■ **GIVEN TASK**
Answer these questions from the forum thread below:
1. According to drrawle, what holds up better at speed after making the change?
2. About how much did Audi in Stockholm say the fix would cost?
3. What coding did knoglas change to?

■ **DOCUMENT**
Aha.. excellent addition, ta


----------



## drrawle (Aug 14, 2011)

psmith98752 said:


> drrawle said:
> 
> 
> > I have found the Bass holds up better when you are at speed which is the main problem with the standard settings IMHO
> ...


I know, that was what I was saying :wink:

Before I made the change I had exactly the same perceived issue with the Bose in mine but since making the change I think the Bass holds up better when at speed.


----------



## knoglas (Jan 20, 2012)

psmith98752 said:


> knoglas said:
> 
> 
> > Okey,
> ...


Audi here in Stockholm obviously know about this "issue" and replied that it will cost around $120 to get it fixed...
... So I went to a guy who has VCDS and he helped me with the coding, and It actually works... The bass is ALOT stronger and I can finally enjoy my music =). I changed the coding to LHD/Cloth/Diesel and not RHD like the post. Wonder if it gets even stronger with RHD??? Hmm..

ps I have Audi Concert.


----------



## MarcF-TT (Jun 14, 2011)

knoglas said:


> Audi here in Stockholm obviously know about this "issue" and replied that it will cost around $120 to get it fixed...

■ **LISTED ENTRIES**
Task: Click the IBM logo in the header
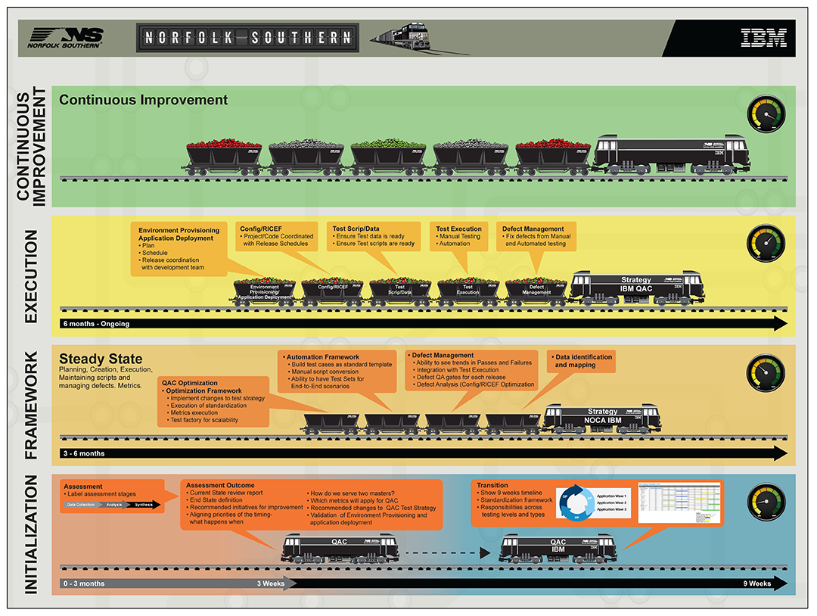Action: coord(763,38)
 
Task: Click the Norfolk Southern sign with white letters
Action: coord(247,37)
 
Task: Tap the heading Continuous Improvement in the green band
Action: coord(143,100)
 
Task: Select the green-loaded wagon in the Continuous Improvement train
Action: coord(389,155)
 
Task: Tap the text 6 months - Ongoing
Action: coord(96,324)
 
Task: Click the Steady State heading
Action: coord(101,359)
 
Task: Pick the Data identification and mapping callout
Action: coord(583,360)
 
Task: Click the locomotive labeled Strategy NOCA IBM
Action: coord(602,416)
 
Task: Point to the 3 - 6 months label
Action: coord(84,453)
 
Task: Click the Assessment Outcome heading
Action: coord(220,485)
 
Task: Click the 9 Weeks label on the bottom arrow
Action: coord(757,583)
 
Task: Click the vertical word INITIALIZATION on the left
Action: coord(31,534)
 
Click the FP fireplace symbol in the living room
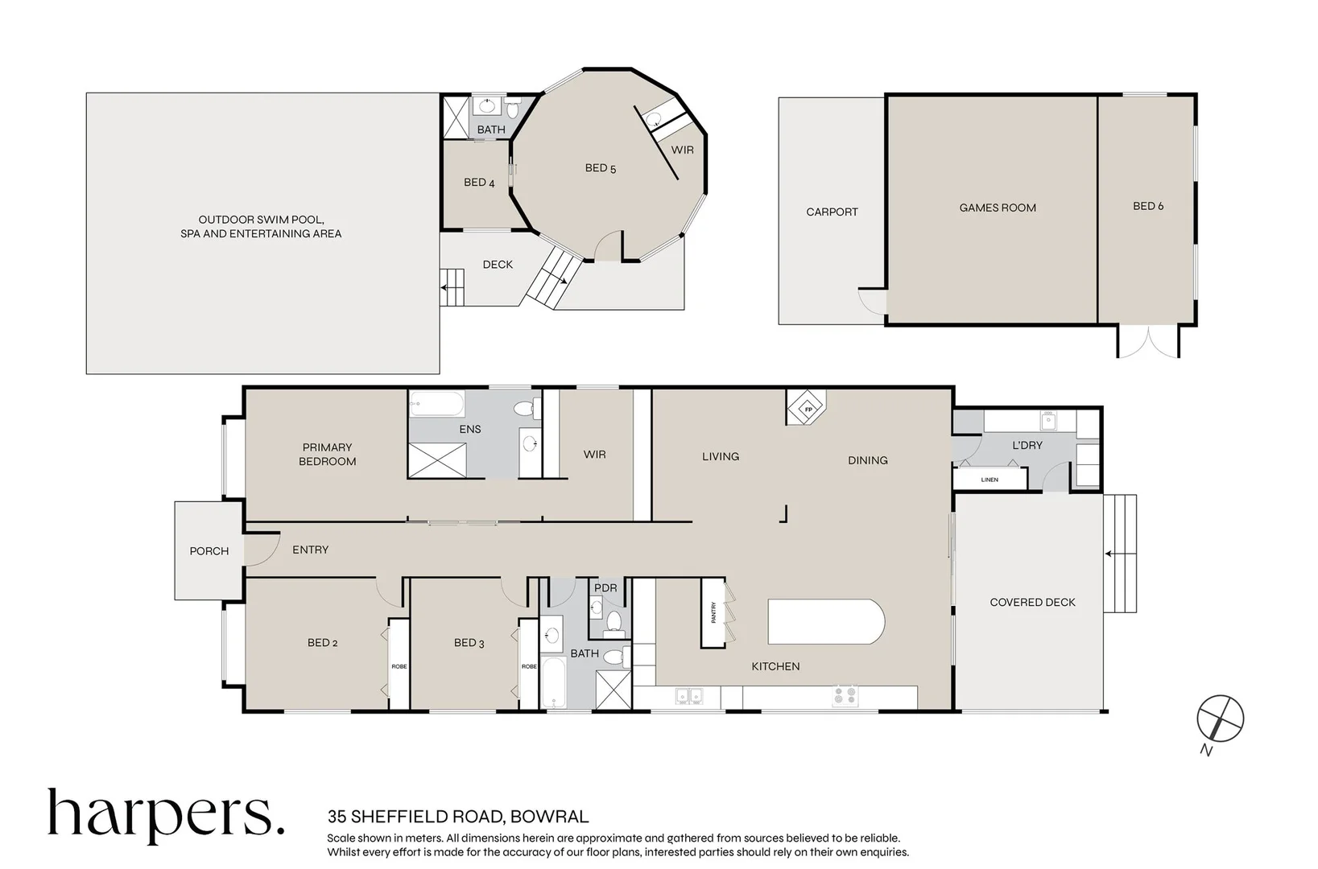point(808,407)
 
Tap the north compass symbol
point(1221,719)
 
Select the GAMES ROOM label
point(998,208)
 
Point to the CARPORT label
point(832,212)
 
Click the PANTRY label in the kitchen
point(713,612)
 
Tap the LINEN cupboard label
point(989,480)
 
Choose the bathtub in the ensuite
point(436,403)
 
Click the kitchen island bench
point(826,621)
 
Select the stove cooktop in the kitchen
point(845,696)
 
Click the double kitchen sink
point(688,696)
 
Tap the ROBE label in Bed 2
point(399,666)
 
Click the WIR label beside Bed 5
point(682,150)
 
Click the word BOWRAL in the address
point(549,817)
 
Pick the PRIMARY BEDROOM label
point(327,455)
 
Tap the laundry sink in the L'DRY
point(1049,420)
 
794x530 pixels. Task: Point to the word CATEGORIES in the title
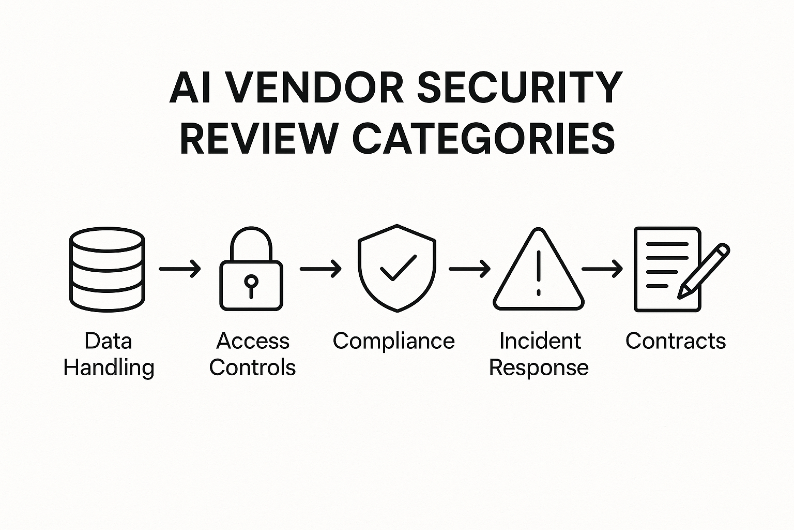click(x=483, y=139)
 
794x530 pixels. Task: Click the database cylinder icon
click(x=107, y=269)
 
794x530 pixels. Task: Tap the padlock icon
click(x=251, y=269)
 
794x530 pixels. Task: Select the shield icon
click(x=396, y=268)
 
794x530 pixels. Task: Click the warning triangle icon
click(x=539, y=271)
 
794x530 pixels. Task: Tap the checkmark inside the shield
click(x=398, y=267)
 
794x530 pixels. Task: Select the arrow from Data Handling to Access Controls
click(x=180, y=269)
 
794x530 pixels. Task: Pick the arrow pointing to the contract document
click(x=602, y=269)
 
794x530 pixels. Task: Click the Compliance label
click(x=393, y=341)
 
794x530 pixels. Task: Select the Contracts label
click(x=676, y=341)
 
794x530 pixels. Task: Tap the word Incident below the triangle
click(x=540, y=341)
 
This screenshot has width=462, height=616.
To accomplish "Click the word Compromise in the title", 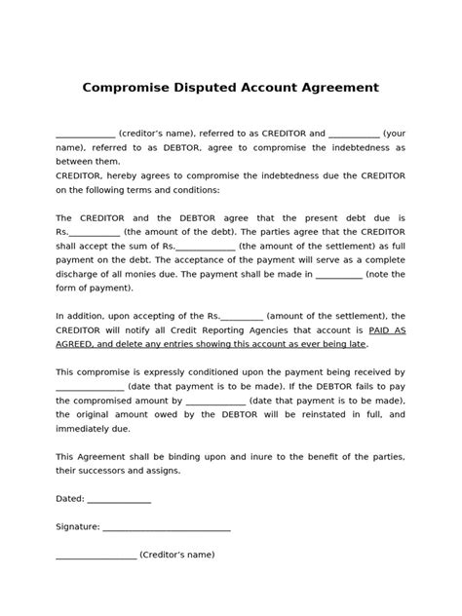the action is (128, 88).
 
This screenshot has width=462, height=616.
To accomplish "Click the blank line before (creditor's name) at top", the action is (85, 134).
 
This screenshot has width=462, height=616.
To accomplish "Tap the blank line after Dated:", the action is (119, 500).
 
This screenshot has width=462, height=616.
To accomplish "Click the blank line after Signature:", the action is (167, 527).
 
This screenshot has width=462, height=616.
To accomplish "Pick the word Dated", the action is (69, 500).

■ **OUTPUT OF THE EXERCISE**
1. The bass.
2. Around $120.
3. LHD/Cloth/Diesel.